The monumental villas of Lucca are like pearls that embellish the crown of the surrounding hills.
Small and winding, flanked by high dry stone walls, the roads go up the hills in the middle of olive groves.
Straight and long, the tree-lined avenues open up, as in a theatre scene, to the monumental villas harmoniously inserted in the surrounding agricultural landscape.
The architecture and gardens appear like a theatre scene. Fascinating in every season, spring and autumn, when the scents of the countryside and the colours of the blooms or the foliage blend with the shades in the air, are the most evocative moments to visit them.

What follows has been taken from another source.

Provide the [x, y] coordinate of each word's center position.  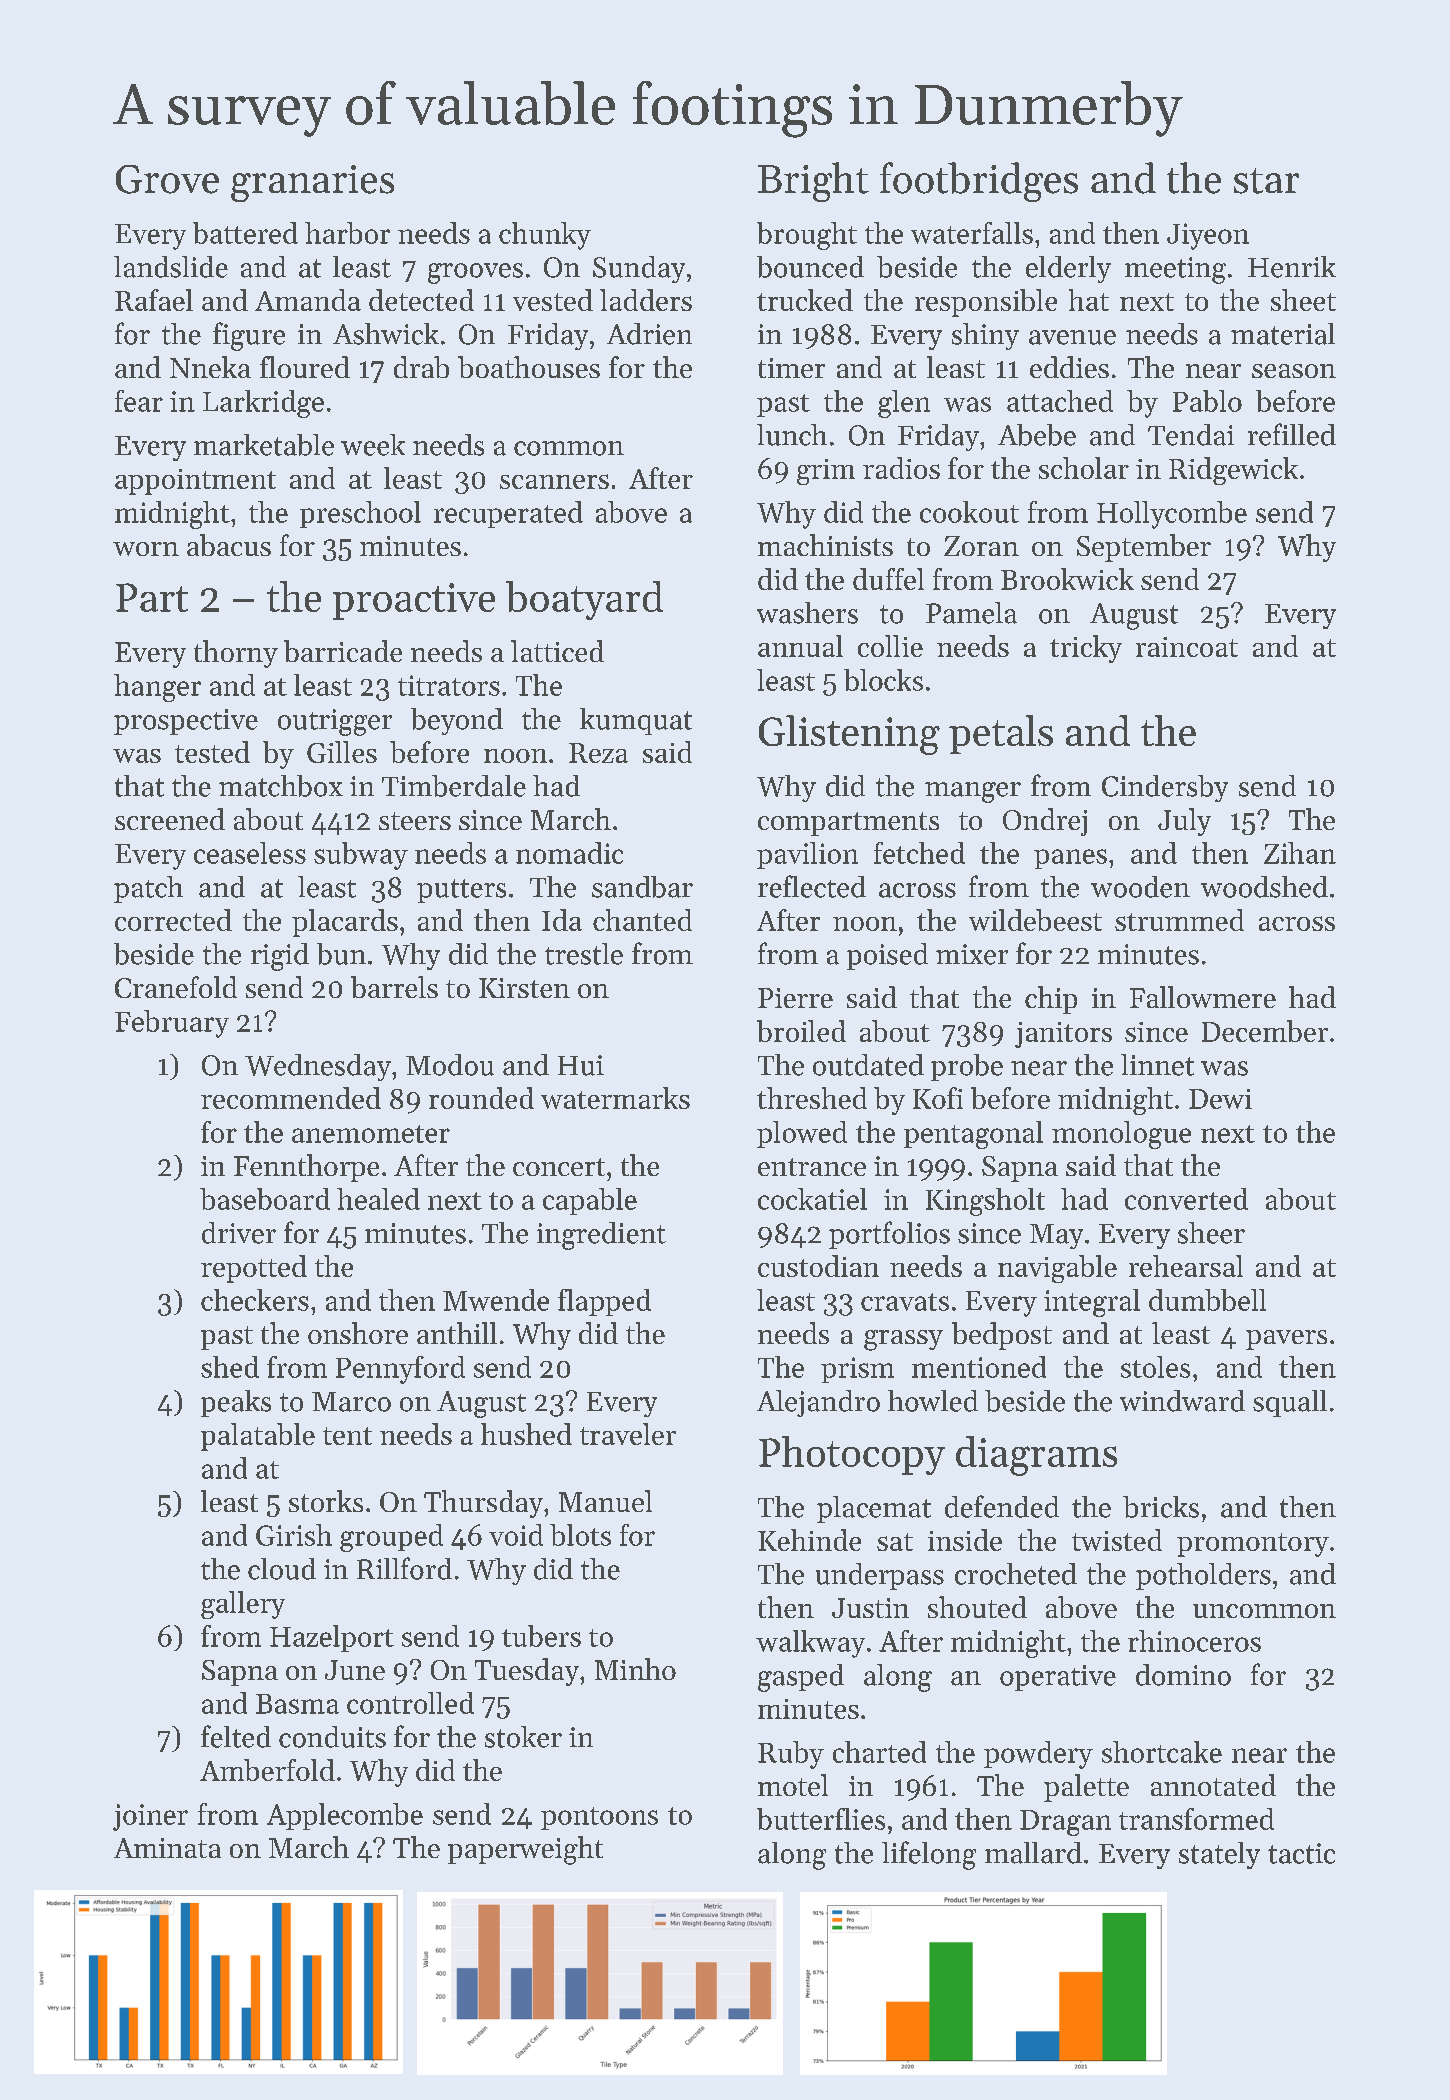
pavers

The gardens are real wonders, designed to amaze and entertain aristocratic guests with collections of exotic plants and exuberant blooms, wild woods and geometric gardens, fountains and water games, allegorical statues and masks, large fish ponds, artificial caves, nymphaeums, open-air theatres made of plants and every kind of beauty for a pleasant stay in the countryside.
A walk through the elegant rooms and parks of these ancient residences is a "must do" in the warm season:
The aristocratic Villa Torrigiani, introduced by an avenue of centuries-old cypress trees and a rare evidence of sixteenth-century furnishings and the refined art of Lucca's weavers.
The legendary Villa Mansi, which was the elegant home of the beautiful Lucida, a noble and elegant woman, today a restless ghost wandering through the garden;
The princely Villa Reale which hosted the court of Princess Elisa Bonaparte Baciocchi in the nineteenth century.
A huge park with the famous water and greenery theatres, a large nymphaeum decorated with small river stones and dark glass, the camellias avenue accompanied by small gushes of the stream and the lakes towards the middle of the woods, the fish pond and hundreds of lemon trees, a gazebo for music and the panoramic hill ...
And further, beyond the boundary wall, the park of Villa Grabau with its rich and refined collection of local tree and shrub species from various parts of the world, and last but not least Villa Oliva, deriving from a Renaissance design, influenced by Florentine and mannerist art, with a variety of volumes and levels that characterize the architecture of the building and the surrounding space.